Collected data entries —
-------------------------
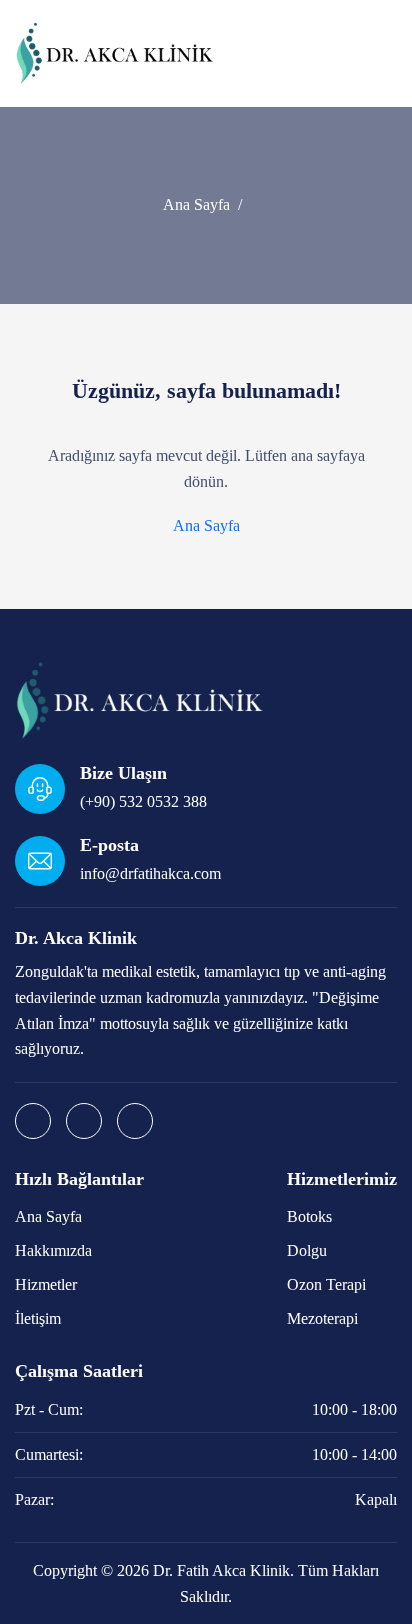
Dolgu (307, 1250)
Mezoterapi (322, 1318)
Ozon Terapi (326, 1284)
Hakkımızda (53, 1250)
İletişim (38, 1318)
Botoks (309, 1216)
-------------------------
How to complete this task — Give the data again exactly, image-free.

Output for this exercise —
Dolgu (307, 1250)
Mezoterapi (322, 1318)
Ozon Terapi (326, 1284)
Hakkımızda (53, 1250)
İletişim (38, 1318)
Botoks (309, 1216)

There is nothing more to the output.